• [What you are asked to do]:
Format every line of the entries below as a JSON list of strings, with one string per line and blank lines omitted. Exclude the pictures from the result.
─── Given records ───
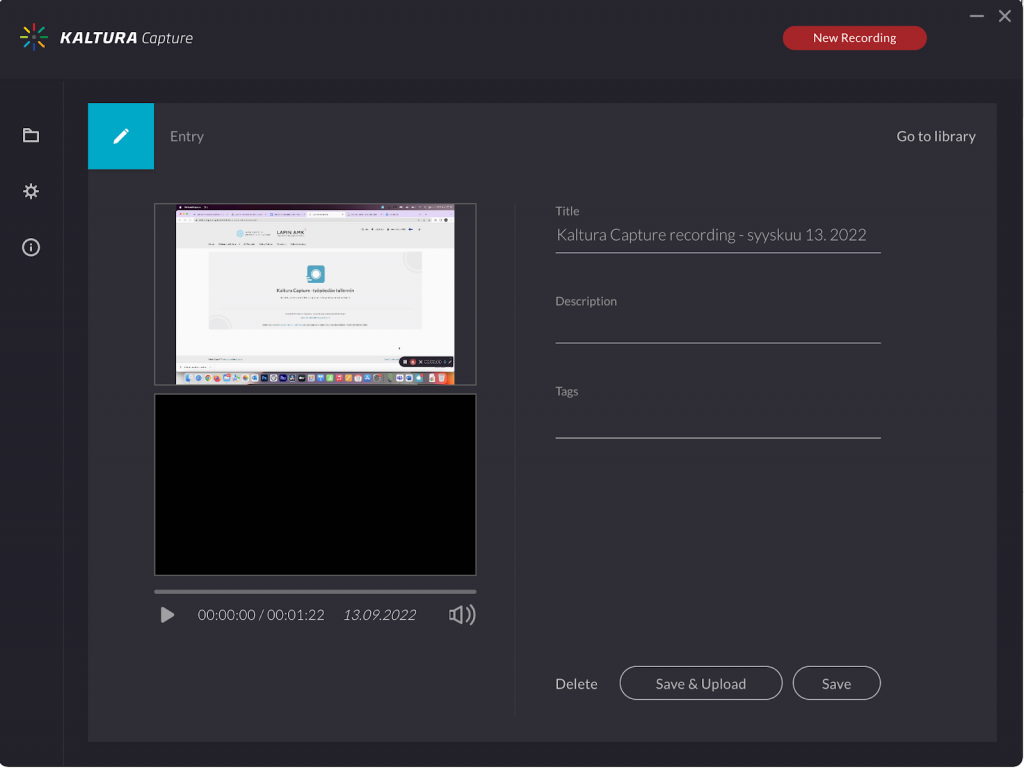Click the Kaltura Capture logo
This screenshot has height=770, width=1024.
106,37
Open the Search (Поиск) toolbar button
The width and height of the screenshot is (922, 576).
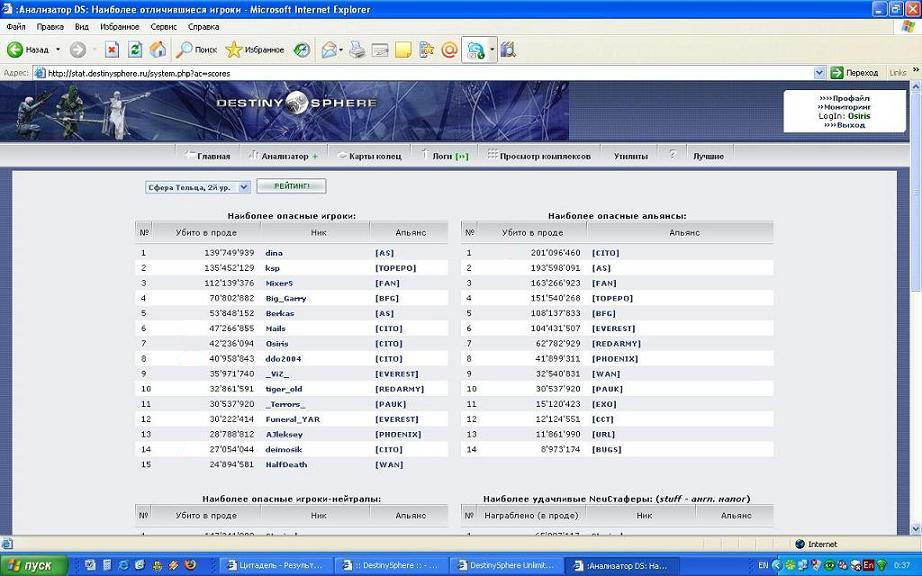tap(197, 49)
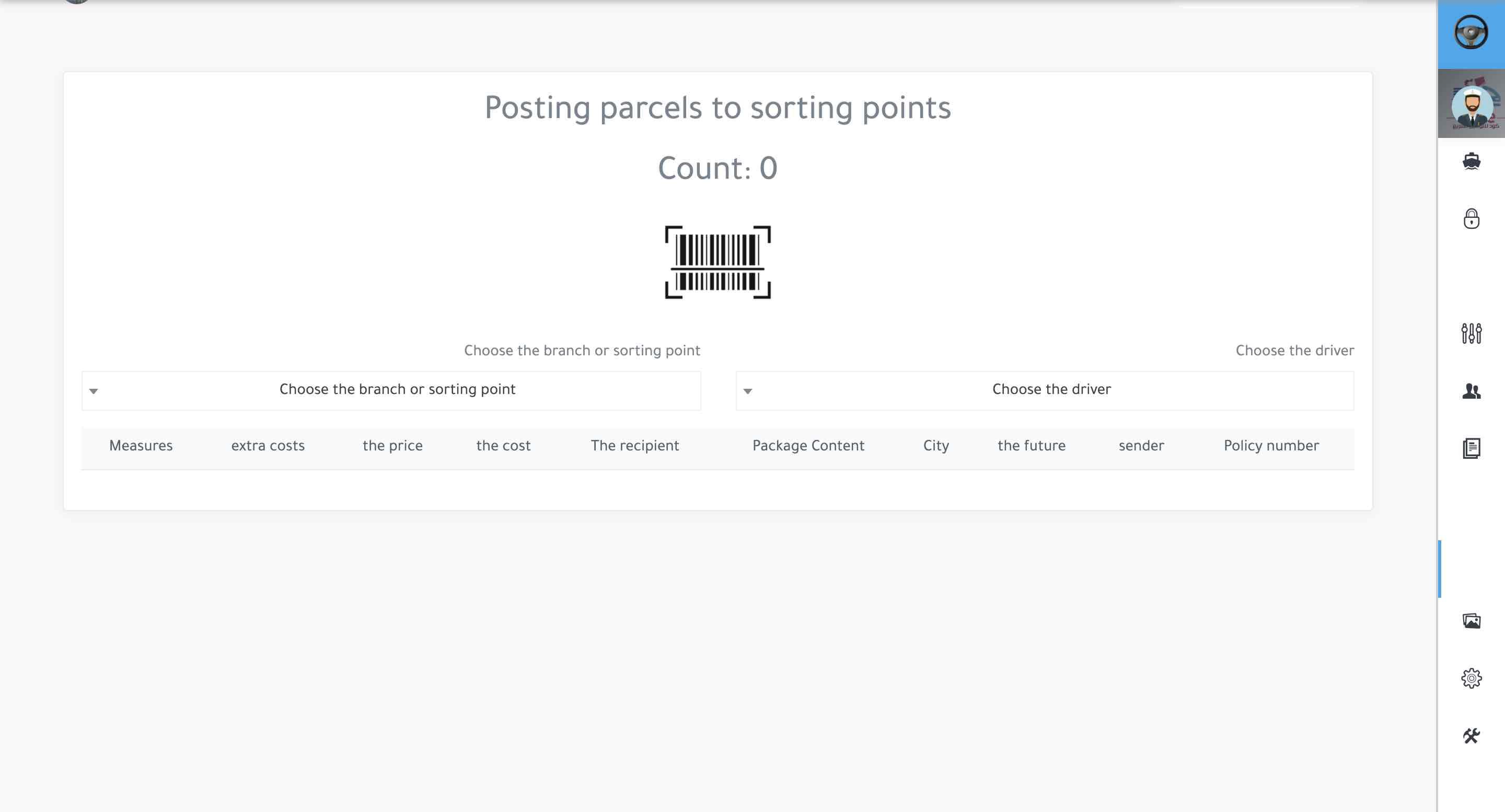Open the image gallery sidebar icon
Viewport: 1505px width, 812px height.
pos(1471,620)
───
• [Task answer]:
[
  "Click the Kaltura Capture logo",
  "This screenshot has height=770, width=1024.",
  "106,37",
  "Open the Search (Поиск) toolbar button",
  "The width and height of the screenshot is (922, 576).",
  "tap(197, 49)",
  "Open the image gallery sidebar icon",
  "Viewport: 1505px width, 812px height.",
  "pos(1471,620)"
]